The private developer, led by directors Luke McKie and Rick Gronow, picked up the site from Karl Hagen and the family of his late business partner, John Worrell—whose father purchased the 3600sq m holding in 1932.
At the time of the sale, McKie told The Urban Developer its existing relationship with the Hagen family and vision for the site had helped the developer better 14 rival offers from local, interstate and international parties and secure it on a two-year settlement.
McKie said that the partnership between Orchard Piper and Corsair would bring “unrivalled commercial strength further adding to the regeneration of Toorak Village as a thriving high street, bolstered by the Buxton family’s six generations of property history”.
“Corsair align and support our design-led approach to architectural development,” he said.
“They bring a rare level of expertise and knowledge together with 100-plus years of multi-generational experience represented by the Melbourne based, Buxton family name.”
Adding to Orchard Piper’s portfolio, now in excess of $1.1 billion, with $200-million worth of projects previously completed in Stonnington alone, the development will comprise a high-end, architecturally significant residential development complemented by hospitality, retail and strata commercial, suited to local owner-occupiers.
The project will offer residents full concierge services and amenities, including a pool and gymnasium.
“We have again appointed highly regarded and world renowned, Kerry Hill Architects to design the precinct, which will arguably become the most high-end building for Melbourne’s most affluent suburb,” McKie said.
“Landholdings of this scale and proximity to the village are rare. We will take our time designing this project to ensure we achieve an architectural response befitting of the significance of this opportunity.”
The developer intends to file plans with the Stonnington council towards the middle of next year, when the Mercedes Benz dealership lease expires.
Orchard Piper has been progressively building a significant stake in Toorak Village’s revitalisation with 10 individual titles acquired since 2019, bringing the developer’s land holdings in the village to more than 5000 square metres.
Nearby, Vicland $300-million office building at 489-505 Toorak Road is progressing on the site it paid $80 million for in 2019.
The eight-level Toorak office building, known as St Germain, features more than 10,000sq m of office space and 3500sq m of retail space on the lower levels.
Toorak remains Melbourne’s priciest suburb with Corelogic’s Best of the Best 2022 report revealing 138 houses were sold in Toorak during the year, with an average property value of $4,955,630.

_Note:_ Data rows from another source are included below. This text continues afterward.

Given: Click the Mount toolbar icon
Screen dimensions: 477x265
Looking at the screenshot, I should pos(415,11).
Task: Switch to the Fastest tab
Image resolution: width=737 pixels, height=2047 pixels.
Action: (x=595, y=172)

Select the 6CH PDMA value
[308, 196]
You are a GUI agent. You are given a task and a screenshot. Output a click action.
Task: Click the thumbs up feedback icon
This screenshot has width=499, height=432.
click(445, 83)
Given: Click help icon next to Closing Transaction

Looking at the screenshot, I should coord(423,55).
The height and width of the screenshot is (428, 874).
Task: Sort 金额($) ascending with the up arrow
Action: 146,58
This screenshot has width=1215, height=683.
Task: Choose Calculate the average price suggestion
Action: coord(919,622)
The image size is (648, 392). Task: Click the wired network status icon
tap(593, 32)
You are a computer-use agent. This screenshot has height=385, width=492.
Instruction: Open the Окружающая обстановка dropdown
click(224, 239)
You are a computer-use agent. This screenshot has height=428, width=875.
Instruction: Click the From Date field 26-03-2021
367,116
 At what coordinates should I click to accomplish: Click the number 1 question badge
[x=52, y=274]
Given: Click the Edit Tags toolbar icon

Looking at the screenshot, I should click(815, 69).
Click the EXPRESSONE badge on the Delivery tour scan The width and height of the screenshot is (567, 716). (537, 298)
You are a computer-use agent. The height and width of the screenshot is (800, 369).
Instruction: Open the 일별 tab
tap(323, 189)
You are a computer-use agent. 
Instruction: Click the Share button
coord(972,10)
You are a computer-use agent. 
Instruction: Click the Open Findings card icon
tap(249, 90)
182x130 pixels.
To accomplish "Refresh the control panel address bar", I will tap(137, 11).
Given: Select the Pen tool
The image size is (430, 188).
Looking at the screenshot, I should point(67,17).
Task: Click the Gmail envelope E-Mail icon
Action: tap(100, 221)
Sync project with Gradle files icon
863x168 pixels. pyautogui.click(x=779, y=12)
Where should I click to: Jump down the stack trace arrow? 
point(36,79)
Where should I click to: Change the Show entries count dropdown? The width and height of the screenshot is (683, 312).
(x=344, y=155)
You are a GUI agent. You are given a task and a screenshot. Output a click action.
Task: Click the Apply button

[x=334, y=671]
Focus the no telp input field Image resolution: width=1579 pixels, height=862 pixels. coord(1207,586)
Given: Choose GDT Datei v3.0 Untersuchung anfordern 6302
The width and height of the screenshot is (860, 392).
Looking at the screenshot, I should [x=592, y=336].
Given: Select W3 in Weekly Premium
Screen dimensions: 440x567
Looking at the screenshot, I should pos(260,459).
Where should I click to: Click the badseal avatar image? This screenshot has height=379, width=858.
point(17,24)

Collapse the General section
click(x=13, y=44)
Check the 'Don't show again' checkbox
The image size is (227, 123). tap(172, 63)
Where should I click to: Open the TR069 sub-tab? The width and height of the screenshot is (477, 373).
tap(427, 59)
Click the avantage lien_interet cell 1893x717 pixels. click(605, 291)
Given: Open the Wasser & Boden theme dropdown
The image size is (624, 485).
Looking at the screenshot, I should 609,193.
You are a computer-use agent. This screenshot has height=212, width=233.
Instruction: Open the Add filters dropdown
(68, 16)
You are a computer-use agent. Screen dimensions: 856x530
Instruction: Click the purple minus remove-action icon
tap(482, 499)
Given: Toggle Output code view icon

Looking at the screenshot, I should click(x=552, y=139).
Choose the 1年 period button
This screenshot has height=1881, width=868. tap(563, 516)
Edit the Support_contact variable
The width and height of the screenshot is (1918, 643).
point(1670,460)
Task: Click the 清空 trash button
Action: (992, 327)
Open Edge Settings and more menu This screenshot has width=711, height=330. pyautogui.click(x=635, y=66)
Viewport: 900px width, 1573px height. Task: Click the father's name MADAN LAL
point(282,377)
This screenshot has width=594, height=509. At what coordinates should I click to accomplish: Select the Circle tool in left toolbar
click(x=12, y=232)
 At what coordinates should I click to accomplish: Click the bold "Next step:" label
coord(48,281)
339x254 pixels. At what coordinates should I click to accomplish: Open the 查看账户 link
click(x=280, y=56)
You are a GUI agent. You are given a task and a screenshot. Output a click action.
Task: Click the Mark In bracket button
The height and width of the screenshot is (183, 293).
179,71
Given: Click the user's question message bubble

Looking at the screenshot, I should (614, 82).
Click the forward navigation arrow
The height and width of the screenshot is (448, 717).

Three of the top five most expensive house sales in Melbourne were in Toorak.
It has been a busy year for Orchard Piper. Earlier this month it successfully sought an amendment to allow it to demolish and rebuild by hand part of a heritage building on the site of its nine-storey East Melbourne project.
The council’s Future Melbourne Committee unanimously supported the plan to allow the developer to demolish the eastern and northern sections of the rear wing of the building at 364 Albert Street with deputy lord mayor Nicholas Reece telling the meeting: “As we have all learned, it requires the developer to dismantle the building, brick by brick, then sort and number each of those bricks. It will then be reconstructed in exactly the same manner in which it was first built back in 1873”.